(Stored items)

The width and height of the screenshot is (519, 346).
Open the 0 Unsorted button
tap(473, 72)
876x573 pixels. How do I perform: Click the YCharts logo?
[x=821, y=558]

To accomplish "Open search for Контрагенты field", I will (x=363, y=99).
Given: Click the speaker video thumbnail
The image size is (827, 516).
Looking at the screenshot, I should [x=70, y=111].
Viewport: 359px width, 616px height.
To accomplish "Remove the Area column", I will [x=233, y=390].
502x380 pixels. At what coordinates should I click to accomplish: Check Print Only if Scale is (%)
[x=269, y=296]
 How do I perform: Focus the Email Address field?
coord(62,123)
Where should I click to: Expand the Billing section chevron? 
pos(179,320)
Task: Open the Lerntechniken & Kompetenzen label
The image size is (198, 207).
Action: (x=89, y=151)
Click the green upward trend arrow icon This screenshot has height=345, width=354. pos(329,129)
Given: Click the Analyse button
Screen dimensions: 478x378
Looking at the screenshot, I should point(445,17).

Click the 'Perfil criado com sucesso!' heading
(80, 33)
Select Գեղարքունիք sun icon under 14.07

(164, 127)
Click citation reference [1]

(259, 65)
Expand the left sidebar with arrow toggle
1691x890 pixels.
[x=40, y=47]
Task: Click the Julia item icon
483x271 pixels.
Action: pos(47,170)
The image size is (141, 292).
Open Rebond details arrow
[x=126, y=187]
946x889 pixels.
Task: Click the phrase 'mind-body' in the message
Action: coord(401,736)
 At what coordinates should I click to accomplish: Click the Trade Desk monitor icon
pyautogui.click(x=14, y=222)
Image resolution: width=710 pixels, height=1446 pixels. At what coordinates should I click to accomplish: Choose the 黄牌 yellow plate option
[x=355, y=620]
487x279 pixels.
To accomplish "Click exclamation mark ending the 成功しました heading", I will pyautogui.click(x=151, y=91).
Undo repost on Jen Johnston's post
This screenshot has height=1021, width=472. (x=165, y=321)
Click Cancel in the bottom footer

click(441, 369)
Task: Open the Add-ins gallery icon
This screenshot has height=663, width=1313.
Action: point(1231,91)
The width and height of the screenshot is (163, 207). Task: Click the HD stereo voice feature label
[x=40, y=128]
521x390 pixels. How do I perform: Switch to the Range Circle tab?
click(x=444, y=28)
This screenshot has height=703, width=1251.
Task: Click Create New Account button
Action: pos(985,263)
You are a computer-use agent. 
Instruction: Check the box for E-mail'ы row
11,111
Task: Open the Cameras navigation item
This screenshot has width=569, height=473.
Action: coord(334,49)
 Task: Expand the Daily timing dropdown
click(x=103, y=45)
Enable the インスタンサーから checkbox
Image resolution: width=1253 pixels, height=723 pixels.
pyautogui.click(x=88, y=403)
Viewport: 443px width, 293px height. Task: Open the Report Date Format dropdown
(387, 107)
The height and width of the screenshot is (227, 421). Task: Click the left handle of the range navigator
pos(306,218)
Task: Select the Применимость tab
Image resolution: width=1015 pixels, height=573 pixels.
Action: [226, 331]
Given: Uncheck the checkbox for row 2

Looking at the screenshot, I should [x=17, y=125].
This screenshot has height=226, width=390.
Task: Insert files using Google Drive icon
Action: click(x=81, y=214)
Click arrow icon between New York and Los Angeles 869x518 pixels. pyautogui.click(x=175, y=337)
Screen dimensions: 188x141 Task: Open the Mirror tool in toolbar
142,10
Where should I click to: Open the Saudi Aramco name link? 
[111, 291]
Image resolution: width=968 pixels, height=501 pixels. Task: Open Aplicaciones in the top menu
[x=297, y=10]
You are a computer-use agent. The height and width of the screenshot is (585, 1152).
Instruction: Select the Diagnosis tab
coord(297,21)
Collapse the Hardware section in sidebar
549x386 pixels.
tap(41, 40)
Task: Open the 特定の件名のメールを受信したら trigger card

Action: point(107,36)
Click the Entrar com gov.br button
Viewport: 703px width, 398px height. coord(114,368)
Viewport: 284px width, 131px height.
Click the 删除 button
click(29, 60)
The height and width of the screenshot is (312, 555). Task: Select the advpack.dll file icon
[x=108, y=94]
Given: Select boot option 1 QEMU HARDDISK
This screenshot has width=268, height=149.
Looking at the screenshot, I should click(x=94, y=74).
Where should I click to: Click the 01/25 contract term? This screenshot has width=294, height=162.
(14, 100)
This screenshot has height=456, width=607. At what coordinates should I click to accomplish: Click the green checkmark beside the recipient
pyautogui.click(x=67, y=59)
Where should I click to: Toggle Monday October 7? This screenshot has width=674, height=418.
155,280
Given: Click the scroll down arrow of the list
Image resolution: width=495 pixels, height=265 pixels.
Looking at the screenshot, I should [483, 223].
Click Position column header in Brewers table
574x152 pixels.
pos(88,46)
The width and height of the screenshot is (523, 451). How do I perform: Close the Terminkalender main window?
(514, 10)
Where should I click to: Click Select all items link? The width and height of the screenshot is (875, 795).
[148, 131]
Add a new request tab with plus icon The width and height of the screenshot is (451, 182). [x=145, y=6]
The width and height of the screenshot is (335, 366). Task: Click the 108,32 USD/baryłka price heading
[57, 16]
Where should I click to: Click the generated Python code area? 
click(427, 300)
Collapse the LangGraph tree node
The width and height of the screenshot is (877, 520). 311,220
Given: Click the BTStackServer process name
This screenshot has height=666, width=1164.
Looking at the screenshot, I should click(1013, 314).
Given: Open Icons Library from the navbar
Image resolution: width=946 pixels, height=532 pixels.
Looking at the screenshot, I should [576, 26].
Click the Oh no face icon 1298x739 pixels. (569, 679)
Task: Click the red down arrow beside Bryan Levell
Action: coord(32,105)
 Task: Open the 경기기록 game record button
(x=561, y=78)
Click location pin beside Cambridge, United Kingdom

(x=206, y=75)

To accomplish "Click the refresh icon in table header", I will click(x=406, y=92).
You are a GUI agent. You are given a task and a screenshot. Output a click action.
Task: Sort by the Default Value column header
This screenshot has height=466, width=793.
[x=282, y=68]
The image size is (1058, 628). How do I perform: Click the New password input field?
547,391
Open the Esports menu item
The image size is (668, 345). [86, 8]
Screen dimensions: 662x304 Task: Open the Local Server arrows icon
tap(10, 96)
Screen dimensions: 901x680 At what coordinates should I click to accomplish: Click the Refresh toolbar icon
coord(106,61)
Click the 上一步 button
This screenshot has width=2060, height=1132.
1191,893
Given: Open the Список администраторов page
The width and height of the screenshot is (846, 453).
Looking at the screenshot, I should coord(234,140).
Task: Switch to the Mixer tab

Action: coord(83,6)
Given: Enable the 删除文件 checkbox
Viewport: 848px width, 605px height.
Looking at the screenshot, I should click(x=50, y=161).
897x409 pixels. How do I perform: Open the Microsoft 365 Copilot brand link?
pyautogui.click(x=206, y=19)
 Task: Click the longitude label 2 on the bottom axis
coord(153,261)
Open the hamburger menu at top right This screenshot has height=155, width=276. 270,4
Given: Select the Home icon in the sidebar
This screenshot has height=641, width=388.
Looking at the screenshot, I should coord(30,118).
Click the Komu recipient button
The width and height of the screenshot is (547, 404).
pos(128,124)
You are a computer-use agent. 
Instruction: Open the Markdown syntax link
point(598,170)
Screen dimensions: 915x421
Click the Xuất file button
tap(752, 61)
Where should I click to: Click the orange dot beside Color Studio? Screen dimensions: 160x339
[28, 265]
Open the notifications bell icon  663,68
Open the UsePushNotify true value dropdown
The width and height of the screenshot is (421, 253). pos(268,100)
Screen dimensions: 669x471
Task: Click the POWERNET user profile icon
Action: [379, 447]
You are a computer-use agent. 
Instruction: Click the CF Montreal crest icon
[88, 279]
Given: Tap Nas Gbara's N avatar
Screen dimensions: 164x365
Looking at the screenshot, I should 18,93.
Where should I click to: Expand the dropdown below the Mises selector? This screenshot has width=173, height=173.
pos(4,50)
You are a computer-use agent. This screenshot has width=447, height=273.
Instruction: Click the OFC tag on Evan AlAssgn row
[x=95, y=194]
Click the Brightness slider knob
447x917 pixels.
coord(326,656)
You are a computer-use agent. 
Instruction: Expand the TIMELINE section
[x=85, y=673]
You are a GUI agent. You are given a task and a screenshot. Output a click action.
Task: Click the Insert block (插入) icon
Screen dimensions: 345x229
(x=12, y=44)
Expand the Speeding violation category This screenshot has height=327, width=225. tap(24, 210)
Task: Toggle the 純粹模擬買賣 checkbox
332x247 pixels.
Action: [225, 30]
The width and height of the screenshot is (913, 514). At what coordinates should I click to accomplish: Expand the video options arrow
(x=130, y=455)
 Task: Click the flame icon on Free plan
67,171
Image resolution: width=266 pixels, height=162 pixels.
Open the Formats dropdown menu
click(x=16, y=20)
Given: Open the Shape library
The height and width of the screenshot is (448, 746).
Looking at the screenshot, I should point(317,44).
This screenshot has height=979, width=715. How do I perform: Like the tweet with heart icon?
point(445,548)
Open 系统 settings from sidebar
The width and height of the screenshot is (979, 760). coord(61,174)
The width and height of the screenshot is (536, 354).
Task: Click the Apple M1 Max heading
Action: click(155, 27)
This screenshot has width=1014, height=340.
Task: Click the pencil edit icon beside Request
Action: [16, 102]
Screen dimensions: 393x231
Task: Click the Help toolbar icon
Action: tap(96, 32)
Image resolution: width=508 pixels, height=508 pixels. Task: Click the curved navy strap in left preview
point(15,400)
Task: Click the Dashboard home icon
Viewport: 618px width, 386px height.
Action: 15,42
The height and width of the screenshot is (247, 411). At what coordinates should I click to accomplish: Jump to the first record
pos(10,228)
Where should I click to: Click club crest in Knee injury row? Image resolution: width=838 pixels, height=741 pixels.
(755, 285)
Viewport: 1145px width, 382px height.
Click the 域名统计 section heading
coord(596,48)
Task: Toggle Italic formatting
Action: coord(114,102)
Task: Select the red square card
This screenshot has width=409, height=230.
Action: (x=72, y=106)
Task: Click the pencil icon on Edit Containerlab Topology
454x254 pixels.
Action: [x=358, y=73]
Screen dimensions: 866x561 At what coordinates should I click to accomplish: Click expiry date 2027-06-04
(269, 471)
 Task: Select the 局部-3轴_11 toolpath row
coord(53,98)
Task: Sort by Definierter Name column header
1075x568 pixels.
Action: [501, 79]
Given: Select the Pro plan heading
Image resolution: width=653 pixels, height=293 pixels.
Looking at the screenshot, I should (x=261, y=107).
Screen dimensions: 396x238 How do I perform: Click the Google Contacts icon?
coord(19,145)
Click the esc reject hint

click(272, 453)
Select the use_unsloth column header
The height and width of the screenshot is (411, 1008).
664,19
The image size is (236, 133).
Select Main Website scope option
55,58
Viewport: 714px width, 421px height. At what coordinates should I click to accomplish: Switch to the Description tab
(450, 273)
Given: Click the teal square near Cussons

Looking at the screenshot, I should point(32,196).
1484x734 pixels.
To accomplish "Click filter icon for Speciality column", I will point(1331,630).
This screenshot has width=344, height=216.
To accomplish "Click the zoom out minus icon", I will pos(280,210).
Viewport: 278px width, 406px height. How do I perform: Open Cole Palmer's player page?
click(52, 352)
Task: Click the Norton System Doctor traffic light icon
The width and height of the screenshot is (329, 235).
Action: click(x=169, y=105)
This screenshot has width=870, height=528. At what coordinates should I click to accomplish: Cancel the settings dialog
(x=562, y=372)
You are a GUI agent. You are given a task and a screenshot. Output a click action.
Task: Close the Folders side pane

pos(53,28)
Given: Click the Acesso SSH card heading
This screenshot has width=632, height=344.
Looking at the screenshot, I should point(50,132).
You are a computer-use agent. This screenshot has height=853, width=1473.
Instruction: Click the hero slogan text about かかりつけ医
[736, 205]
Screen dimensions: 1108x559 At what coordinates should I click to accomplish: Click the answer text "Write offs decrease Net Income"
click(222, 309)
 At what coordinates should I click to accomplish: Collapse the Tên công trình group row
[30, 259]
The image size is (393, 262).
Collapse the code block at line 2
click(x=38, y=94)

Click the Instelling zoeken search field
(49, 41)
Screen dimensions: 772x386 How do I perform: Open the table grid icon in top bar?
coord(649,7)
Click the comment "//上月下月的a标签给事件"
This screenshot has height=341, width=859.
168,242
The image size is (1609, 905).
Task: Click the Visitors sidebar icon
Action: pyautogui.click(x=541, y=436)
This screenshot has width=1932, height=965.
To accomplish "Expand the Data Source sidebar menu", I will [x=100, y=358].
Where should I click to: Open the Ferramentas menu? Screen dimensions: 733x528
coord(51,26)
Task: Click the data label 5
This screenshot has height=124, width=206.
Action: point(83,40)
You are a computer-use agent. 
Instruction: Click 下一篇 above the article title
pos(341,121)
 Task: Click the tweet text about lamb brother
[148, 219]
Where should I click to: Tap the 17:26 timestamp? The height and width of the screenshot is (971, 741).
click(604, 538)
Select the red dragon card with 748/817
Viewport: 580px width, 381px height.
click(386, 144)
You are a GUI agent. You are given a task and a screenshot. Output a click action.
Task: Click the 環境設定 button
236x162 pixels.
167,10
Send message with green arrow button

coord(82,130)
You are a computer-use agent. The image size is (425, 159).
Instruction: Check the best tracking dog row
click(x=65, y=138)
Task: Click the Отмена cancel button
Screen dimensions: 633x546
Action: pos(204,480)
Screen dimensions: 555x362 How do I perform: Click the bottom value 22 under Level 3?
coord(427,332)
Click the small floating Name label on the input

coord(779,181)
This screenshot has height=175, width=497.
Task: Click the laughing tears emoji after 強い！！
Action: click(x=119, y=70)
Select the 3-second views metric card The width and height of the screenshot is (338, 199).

* Work task:
Please output exactly the lines between the one holding "Screen dimensions: 478x378" and the one holding "487x279 pixels." in the records above, inclusive, and nothing more.

* Response to the exercise:
Screen dimensions: 478x378
Looking at the screenshot, I should point(445,17).

Click the 'Perfil criado com sucesso!' heading
(80, 33)
Select Գեղարքունիք sun icon under 14.07

(164, 127)
Click citation reference [1]

(259, 65)
Expand the left sidebar with arrow toggle
1691x890 pixels.
[x=40, y=47]
Task: Click the Julia item icon
483x271 pixels.
Action: pos(47,170)
The image size is (141, 292).
Open Rebond details arrow
[x=126, y=187]
946x889 pixels.
Task: Click the phrase 'mind-body' in the message
Action: coord(401,736)
 At what coordinates should I click to accomplish: Click the Trade Desk monitor icon
pyautogui.click(x=14, y=222)
Image resolution: width=710 pixels, height=1446 pixels. At what coordinates should I click to accomplish: Choose the 黄牌 yellow plate option
[x=355, y=620]
487x279 pixels.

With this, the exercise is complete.